● Article
Calculate the sum of elements in a matrix efficiently

Question

In an interview I was asked if I was given an n*m matrix how to calculate the sum of the values in a given sub-matrix (defined by top-left, bottom-right coordinates).

I was told I could pre-process the matrix.

I was told the matrix could be massive and so could the sub-matrix so the algo had to be efficient. I stumbled a bit and wasn't told the best answer.

Anyone have a good answer?

Answer 1

You can do it by Dynamic programming. Create matrix dp with size n*m. And for each i, j where

1 <= i <= n , 1 <= j <= m 
dp[i][j] will be : 

dp[i][j] = dp[i - 1][j] + dp[i][j - 1] - dp[i - 1][j - 1] + values[i][j]

And for each query we have lx, rx, ly, ry where lx and rx are top-left coordinates, ly and ry bottom-right coordinates of sub-matrix.

Target pointing data:
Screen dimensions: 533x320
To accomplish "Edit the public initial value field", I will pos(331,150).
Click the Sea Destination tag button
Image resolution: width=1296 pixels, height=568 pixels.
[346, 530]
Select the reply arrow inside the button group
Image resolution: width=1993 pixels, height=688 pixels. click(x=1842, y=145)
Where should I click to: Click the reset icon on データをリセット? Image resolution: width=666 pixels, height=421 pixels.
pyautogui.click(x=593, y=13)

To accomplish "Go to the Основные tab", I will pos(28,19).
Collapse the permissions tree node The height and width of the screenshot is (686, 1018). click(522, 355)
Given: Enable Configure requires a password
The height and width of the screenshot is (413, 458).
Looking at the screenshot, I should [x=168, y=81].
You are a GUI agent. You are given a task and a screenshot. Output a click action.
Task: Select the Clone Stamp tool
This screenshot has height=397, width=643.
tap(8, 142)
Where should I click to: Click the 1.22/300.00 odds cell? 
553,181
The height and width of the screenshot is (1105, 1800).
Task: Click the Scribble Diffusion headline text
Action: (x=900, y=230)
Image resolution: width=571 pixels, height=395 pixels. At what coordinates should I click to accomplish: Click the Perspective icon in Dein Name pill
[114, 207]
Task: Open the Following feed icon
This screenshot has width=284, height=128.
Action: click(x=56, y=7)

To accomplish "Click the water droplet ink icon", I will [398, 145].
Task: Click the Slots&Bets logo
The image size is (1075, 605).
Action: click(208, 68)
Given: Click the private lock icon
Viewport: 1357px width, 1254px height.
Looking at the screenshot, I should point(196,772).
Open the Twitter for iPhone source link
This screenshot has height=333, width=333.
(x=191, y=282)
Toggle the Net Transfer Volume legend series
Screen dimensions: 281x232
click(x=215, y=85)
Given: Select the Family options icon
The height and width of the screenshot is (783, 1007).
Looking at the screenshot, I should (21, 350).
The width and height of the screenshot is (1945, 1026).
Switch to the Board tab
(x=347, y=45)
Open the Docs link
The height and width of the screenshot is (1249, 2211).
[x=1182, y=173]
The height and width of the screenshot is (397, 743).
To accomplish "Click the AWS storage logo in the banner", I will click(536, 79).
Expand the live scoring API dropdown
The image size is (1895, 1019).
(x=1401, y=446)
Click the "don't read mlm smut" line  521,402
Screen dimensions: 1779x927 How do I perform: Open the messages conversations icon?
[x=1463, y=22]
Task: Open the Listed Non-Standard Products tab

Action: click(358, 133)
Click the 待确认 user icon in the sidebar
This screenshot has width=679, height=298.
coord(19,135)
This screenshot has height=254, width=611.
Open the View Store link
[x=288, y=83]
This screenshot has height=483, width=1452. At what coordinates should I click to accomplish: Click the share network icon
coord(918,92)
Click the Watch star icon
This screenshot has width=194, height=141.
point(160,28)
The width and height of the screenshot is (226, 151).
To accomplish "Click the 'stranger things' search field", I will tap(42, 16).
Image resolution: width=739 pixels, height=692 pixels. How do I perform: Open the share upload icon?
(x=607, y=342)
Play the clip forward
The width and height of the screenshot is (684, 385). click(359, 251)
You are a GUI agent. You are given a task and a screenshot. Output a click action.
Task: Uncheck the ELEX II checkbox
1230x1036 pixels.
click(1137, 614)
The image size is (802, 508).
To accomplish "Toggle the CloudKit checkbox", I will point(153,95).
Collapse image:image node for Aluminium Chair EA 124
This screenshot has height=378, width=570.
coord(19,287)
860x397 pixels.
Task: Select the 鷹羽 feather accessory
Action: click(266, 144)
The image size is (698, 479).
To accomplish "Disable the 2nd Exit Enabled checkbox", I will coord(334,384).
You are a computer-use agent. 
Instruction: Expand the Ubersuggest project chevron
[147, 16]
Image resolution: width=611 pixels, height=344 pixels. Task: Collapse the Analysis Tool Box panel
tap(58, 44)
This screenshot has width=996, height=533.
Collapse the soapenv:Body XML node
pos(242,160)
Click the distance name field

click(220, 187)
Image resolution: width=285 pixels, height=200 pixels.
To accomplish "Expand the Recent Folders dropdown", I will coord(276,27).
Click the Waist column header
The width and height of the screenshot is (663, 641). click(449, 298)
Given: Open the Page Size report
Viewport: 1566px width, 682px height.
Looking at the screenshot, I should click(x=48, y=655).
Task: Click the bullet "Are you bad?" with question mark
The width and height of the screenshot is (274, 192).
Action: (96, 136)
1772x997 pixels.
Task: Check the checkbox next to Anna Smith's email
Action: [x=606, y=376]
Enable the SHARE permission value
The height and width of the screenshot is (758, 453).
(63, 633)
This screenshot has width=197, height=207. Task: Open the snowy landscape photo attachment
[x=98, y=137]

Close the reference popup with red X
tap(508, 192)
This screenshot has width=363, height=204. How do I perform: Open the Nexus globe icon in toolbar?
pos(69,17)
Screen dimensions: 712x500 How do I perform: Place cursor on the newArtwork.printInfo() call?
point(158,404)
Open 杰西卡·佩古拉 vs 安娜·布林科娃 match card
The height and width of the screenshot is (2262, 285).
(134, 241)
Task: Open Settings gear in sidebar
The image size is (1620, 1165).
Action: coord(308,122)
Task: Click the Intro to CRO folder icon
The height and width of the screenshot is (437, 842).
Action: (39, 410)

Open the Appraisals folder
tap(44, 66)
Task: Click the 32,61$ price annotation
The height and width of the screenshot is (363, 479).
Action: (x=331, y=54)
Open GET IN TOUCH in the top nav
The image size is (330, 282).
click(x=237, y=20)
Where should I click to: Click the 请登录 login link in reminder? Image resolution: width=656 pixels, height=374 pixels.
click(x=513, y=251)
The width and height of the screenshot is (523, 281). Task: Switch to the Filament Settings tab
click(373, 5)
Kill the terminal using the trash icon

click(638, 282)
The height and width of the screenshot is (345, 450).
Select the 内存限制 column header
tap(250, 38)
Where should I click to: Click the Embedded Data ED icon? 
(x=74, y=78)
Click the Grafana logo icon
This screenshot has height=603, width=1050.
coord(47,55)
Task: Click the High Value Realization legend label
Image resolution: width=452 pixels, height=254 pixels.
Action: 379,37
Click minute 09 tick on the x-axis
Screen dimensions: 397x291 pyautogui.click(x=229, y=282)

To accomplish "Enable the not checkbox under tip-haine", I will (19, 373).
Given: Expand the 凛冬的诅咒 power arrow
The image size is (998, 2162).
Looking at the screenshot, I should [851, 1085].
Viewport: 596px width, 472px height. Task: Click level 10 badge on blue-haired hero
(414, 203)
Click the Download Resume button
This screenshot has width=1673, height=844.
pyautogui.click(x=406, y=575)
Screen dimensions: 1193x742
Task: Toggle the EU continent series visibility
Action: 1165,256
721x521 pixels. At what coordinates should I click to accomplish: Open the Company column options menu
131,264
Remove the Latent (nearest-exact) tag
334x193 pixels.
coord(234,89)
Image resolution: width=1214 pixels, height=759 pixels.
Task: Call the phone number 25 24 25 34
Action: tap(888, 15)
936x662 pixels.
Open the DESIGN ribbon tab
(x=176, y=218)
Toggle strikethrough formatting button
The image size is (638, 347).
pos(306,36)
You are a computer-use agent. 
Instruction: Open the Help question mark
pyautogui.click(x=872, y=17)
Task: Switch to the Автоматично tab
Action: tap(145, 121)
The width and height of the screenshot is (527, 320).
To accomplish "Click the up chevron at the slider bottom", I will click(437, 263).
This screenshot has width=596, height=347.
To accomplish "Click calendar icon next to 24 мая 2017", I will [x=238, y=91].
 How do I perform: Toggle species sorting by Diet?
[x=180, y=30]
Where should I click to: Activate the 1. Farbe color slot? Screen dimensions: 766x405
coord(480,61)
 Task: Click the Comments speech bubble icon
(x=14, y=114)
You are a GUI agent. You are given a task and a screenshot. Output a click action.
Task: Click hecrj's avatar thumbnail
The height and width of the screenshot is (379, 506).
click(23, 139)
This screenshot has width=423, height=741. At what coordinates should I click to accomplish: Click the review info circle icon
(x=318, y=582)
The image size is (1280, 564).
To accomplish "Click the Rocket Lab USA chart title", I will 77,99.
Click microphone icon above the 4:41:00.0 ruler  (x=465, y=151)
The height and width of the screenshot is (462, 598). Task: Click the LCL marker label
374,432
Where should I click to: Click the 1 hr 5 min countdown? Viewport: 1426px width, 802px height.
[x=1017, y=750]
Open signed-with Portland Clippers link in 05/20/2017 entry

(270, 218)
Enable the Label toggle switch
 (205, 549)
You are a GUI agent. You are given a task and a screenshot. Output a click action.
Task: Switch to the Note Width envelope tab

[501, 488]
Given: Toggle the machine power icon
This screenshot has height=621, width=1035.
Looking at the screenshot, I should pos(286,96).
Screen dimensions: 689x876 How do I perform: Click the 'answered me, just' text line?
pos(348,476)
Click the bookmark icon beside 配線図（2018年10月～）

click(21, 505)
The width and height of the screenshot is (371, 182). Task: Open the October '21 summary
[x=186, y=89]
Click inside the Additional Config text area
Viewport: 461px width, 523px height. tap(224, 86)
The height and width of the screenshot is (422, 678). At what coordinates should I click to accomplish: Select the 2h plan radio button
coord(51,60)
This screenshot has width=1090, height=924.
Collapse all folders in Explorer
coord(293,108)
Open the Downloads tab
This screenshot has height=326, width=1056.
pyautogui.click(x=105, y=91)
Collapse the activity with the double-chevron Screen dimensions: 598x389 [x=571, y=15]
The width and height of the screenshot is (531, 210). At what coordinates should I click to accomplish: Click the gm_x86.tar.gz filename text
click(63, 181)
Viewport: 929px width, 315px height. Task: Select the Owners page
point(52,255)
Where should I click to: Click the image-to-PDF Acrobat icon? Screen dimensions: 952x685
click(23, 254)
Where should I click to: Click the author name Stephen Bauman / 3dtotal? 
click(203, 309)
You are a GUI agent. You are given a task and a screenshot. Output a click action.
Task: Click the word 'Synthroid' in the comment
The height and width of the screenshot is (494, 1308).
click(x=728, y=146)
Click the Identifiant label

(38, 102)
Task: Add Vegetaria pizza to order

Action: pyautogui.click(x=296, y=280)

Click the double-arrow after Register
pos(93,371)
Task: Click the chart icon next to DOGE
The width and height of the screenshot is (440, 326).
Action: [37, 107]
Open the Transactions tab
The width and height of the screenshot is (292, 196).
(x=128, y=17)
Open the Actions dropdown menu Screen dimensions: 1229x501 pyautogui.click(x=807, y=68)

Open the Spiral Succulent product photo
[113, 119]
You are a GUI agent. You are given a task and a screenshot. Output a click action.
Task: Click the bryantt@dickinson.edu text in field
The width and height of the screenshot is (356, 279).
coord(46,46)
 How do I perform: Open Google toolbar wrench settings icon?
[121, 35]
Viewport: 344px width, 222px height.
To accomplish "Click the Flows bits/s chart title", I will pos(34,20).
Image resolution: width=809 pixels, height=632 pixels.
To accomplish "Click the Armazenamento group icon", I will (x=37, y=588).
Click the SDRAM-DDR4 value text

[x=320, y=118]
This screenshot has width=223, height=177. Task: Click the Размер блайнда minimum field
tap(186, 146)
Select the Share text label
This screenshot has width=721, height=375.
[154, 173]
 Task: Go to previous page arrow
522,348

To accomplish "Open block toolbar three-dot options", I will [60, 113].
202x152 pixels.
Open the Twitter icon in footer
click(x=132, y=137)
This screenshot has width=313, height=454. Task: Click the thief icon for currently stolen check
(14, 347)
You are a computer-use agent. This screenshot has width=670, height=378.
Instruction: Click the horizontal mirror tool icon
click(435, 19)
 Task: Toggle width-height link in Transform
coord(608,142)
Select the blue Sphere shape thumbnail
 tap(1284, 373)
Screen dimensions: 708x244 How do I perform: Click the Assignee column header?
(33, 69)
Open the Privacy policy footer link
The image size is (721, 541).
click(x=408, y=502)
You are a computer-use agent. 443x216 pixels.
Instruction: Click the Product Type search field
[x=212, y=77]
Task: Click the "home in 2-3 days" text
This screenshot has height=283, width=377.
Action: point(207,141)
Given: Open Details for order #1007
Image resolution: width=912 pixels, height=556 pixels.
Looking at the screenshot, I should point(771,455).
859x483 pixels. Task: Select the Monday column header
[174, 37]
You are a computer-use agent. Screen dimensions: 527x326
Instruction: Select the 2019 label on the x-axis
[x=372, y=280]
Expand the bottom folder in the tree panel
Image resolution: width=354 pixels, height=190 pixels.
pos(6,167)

● Tasks for this exercise
**A.** In the thread about summing values in a matrix, what method does Answer 1 recommend?
**B.** Based on the matrix-sum thread, say whether each statement agrees with it, giving yes or no and the words from the thread that decide it: (i) The person was told the matrix could be pre-processed. (ii) After stumbling, the person was told the best answer. (iii) In Answer 1, ly and ry are the top-left coordinates of the sub-matrix.
**C.** Take the thread on summing a sub-matrix further, picking up right after its last sentence.
These rows have nothing to do with the thread about summing a matrix.

● The replies
**A.** Dynamic programming.

**B.**
(i) Yes: "I was told I could pre-process the matrix."
(ii) No: "I stumbled a bit and wasn't told the best answer."
(iii) No: "lx and rx are top-left coordinates, ly and ry bottom-right coordinates of sub-matrix."

**C.**
1 ≤ lxi ≤ rx ≤ n, 1 ≤ ly ≤ ry ≤ m

sum = dp[rx][ry]  - dp[lx - 1][ry] - dp[rx][ly - 1] + dp[lx-1][ly - 1]

Look at picture to understand how algorithm works.

OD = dp[rx][ry], OB = dp[lx - 1][ry], OC = dp[rx][ly - 1], OA = dp[lx - 1][ly - 1]

Answer 2

Below is a sample implementation in C using Summed Area Tables concept as explained in one of the answers above.

Python implementation for the same can be found at below link - http://www.ardendertat.com/2011/09/20/programming-interview-questions-2-matrix-region-sum/

#include<stdio.h>

int pre[3][3];

int arr[3][3] = {
                {0,1,4},
                {2,3,2},
                {1,2,7}
                };

void preprocess()
{
    for(int i=0;i<3;i++)
    {
        for(int j=0;j<3;j++)
        {
            if(i>0 && j>0)
            {
                 pre[i][j] = arr[i][j] + pre[i-1][j] + pre[i][j-1] - pre[i-1][j-1];
            }
            else if(i>0 && j==0)
            {
                pre[i][j] = arr[i][j] + pre[i-1][j];
            }
            else if(j>0 && i==0)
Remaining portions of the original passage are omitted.